A Review of Dakota Krout's Completionist Chronicles.

B: Great read with some quibbles.

My second Krout series, and whilst the first book isn't as gripping as Dungeon Born, it keeps things going for many books and is a chill, fun read.

Completionist Chronicles is set in the same universe as Divine Dungeon. Or more so, it’s set inside the Dungeon, with a weird tie into modern-day Earth. I’ll focus this write-up on the first book, Ritualist.

Let’s get that out of the way - the book has a weird opening. It’s the end of the world, and President Elon [Musk] encourages everyone to start a new life in a new world before vanishing into thin air (transported into the dungeon’s constructed LitRPG world). Thankfully, President Elon then disappears and is never heard from again. It’s a bit cringy, having a fake Elon Musk (who invented Paybud, Space Y, Edison Car).

Mentally bin the first few chapters, and keep reading. The quality increases once Joe, the main character, is actually in the game world. Everything before is not relevant to the rest of the book, nor the series as a whole.

That teething problem out of the way, it’s a fun read. Like many LitRPG’s there is some exploitation of the world. In Joe’s case, he accesses a super rare class that has some serious learning potential. He never uses this to its full potential, but still manages to get up to some fun.
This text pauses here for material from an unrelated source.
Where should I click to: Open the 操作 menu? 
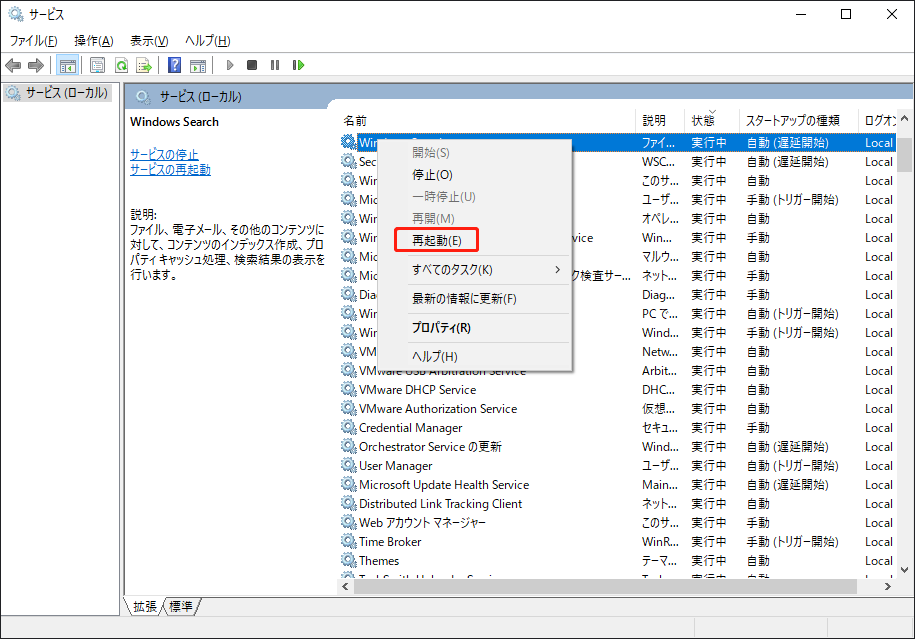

Beyond fun, there are wacky hijinks. One of Joe’s main companions is Jaxon. Jaxon is an ancient chiropractor now in a young body that enjoys violently rearranging spines. In a spin-off (side-quest) book, Rexus, Jaxon develops T-rex hands.

This is a fairly good summary of the tone of the books. It’s not grim, dark, or gritty. It’s chill, enjoyable, and fairly light-hearted.
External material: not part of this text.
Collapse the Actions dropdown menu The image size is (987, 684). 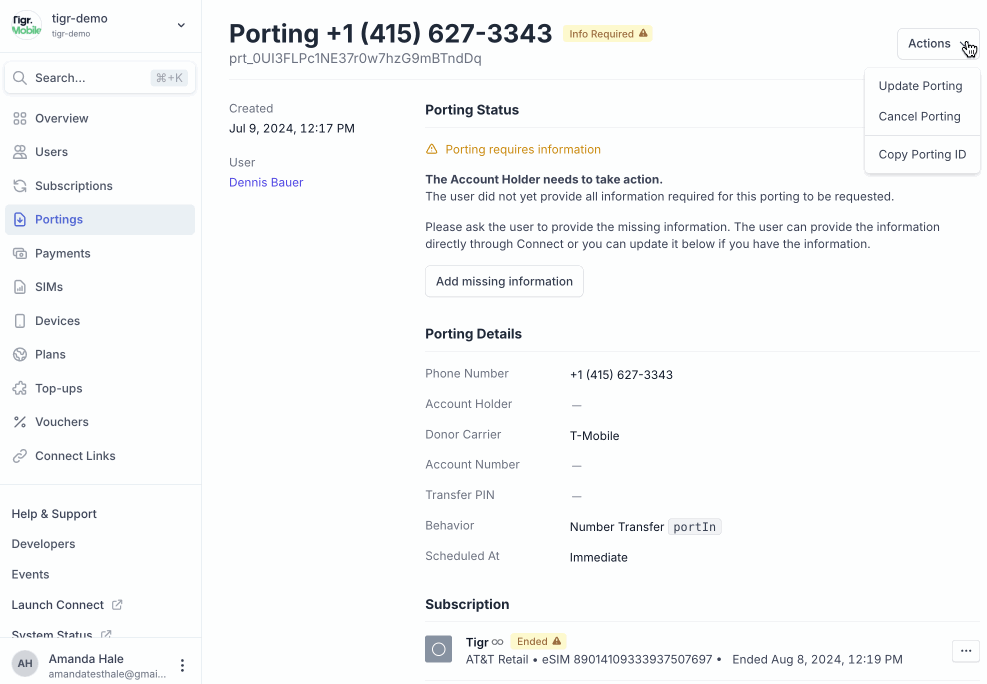point(937,44)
I feel there are some pacing issues, especially after Joe leaves the first realm and we get into the cliched elves vs dwarves plot (this is many books in) and I struggled to engage in the radical environment, simplistic us/them narrative, and leaving behind all the secondary characters introduced in the first few books. That being said, there aren’t many significant secondary characters at all, all the books are very Joe focused.

Which, make no mistake, I like. A centred, focused story is what I want, no GRRM and ten thousand different points of view.

So, if you’re a LitRPG fan, give this series a shot, and make sure you have book one until around 30% or so to grip you or not given its slower start. But it’s worth it.